Standards for truthful AI could be "opt-in". So humans might (a) choose to opt into truthfulness standards for their AI systems, and (b) choose from multiple competing evaluation bodies. Standards need not be mandated by governments to apply to all systems. (I'm not sure how much of your Balkanized internet is mandated by governments rather than arising from individuals opting into different web stacks). We also discuss having different standards for different applications. For example, you might want stricter and more conservative standards for AI that helps assess nuclear weapon safety than for AI that teaches foreign languages to children or assists philosophers with thought experiments.
A few points:
1. Political capture is a matter of degree. For a given evaluation mechanism, we can ask what percentage of answers given by the mechanism were false or inaccurate due to bias. My sense is that some mechanisms/resources would score much better than others. I’d be excited for people to do this kind of analysis with the goal of informing the design of evaluation mechanisms for AI.
I expect humans would ask AI many questions that don’t depend much on controversial political questions. This would include most questions about the natural sciences, math/CS, and engineering. This would also include “local” questions about particular things (e.g. “Does the doctor I’m seeing have expertise in this particular sub-field?”, “Am I likely to regret renting this particular apartment in a year?”). Unless the evaluation mechanism is extremely biased, it seems unlikely it would give biased answers for these questions. (The analogous question is what percentage of all sentences on Wikipedia are politically controversial.)

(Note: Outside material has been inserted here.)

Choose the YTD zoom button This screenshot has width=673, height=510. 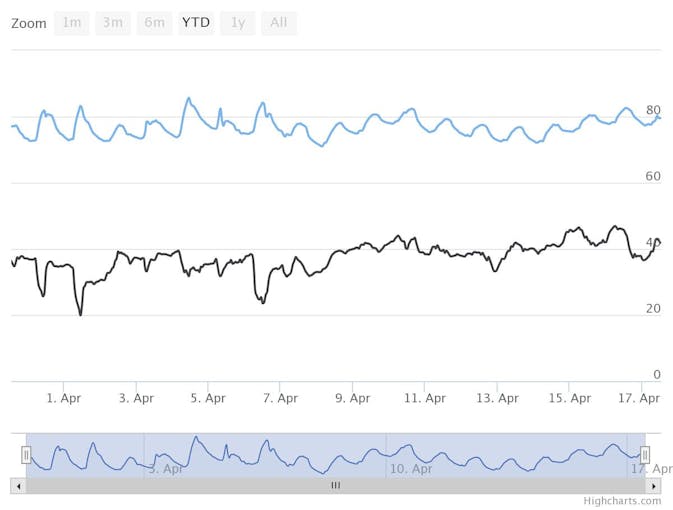point(195,22)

2. AI systems have the potential to provide rich epistemic information about their answers. If a human is especially interested in a particular question, they could ask, “Is this controversial? What kind of biases might influence answers (including your own answers)? What’s the best argument on the opposing side? How would you bet on a concrete operationalized version of the question?”. The general point is that humans can interact with the AI to get more nuanced information (compared to Wikipedia or academia). On the other hand: (a) some humans won’t ask for more nuance, (b) AIs may not be smart enough to provide it, (c) the same political bias may influence how the AI provides nuance.
3. Over time, I expect AI will be increasingly involved in the process of evaluating other AI systems. This doesn’t remove human biases. However, it might mean the problem of avoiding capture is somewhat different than with (say) academia and other human institutions.